AIM
Count the lines of the data below that contain the string "dimensions" with case matching, and reply with the number alone.

Dataset entries
-------

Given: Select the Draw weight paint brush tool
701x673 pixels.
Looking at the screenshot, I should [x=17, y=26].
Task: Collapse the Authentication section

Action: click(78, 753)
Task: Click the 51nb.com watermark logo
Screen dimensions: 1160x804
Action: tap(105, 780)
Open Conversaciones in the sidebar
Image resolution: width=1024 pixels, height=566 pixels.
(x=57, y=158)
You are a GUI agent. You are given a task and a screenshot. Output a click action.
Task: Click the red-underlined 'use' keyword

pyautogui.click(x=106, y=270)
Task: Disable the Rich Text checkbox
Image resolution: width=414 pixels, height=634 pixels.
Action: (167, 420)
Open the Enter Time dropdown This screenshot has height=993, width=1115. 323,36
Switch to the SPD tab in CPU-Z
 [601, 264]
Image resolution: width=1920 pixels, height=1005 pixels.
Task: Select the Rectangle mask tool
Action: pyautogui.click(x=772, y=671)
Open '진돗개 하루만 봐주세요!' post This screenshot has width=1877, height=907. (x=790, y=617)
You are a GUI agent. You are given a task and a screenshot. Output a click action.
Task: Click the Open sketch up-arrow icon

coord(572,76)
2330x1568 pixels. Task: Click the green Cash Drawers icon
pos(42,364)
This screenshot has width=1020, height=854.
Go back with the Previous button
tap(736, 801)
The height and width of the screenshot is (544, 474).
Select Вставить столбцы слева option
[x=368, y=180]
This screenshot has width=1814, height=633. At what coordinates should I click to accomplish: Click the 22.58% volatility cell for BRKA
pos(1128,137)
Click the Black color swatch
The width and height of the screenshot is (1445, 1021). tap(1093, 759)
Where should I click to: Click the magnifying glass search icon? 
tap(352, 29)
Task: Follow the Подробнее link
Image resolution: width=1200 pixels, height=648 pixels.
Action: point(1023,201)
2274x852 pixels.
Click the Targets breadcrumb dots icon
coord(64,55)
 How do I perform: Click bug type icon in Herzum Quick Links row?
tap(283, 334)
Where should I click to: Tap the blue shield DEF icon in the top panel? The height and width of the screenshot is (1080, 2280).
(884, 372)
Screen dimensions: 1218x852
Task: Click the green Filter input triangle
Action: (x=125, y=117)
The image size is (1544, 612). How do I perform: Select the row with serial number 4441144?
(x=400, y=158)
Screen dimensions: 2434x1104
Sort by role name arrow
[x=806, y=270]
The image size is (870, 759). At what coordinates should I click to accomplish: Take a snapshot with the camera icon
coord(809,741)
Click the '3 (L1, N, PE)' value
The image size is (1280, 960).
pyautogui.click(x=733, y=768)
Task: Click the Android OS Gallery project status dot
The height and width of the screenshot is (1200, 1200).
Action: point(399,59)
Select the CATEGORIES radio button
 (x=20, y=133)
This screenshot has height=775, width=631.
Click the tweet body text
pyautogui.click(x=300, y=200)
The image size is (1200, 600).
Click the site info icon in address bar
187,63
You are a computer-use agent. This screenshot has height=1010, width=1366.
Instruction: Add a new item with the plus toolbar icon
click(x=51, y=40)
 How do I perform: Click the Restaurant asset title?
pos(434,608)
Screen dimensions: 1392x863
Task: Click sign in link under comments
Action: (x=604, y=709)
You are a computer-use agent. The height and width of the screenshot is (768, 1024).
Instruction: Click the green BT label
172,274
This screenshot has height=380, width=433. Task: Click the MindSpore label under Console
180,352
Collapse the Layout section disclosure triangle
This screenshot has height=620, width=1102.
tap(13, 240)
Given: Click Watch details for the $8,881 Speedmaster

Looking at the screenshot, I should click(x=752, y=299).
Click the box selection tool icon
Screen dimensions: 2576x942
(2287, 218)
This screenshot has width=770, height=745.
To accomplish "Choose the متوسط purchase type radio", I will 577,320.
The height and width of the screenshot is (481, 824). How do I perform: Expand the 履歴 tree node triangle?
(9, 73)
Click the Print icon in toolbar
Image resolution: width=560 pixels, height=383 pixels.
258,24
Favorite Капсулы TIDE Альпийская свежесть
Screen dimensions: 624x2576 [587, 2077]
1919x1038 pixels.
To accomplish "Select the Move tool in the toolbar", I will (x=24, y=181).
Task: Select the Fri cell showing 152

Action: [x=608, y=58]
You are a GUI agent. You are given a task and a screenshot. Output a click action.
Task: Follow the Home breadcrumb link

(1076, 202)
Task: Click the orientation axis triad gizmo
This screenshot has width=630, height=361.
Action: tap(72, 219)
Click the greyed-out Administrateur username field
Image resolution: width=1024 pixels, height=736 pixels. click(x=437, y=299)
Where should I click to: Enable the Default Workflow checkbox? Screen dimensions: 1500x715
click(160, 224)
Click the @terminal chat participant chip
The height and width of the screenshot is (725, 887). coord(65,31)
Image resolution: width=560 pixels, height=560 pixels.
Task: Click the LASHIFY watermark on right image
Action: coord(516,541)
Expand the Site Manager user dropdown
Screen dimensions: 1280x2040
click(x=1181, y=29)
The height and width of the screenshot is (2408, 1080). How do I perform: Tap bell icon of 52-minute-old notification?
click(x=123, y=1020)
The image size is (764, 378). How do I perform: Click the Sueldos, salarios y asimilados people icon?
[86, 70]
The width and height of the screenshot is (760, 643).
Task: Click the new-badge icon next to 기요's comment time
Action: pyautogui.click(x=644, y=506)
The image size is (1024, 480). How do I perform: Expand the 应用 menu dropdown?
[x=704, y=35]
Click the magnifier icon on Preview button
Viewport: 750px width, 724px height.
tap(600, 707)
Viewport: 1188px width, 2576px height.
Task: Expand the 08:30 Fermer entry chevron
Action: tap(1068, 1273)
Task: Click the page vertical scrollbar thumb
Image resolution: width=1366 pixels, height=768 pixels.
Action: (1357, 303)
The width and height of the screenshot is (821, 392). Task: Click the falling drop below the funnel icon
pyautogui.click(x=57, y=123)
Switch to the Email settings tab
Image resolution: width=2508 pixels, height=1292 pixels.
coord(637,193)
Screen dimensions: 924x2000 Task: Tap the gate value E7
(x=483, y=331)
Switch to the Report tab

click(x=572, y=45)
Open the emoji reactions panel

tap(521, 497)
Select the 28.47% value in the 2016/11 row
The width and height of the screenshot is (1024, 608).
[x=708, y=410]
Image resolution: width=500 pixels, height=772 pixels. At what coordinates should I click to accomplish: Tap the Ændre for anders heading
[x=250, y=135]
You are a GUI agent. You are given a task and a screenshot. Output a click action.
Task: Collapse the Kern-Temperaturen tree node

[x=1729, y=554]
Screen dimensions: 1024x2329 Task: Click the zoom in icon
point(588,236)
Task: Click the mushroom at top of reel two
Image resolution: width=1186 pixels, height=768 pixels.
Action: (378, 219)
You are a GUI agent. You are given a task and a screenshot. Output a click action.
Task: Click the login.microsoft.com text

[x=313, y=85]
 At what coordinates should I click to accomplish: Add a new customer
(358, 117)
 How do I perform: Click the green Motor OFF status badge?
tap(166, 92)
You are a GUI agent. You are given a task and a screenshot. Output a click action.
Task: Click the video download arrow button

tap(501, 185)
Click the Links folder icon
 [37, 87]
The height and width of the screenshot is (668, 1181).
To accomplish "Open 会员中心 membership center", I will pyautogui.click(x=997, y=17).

-------

ANSWER TO THIS PROBLEM
10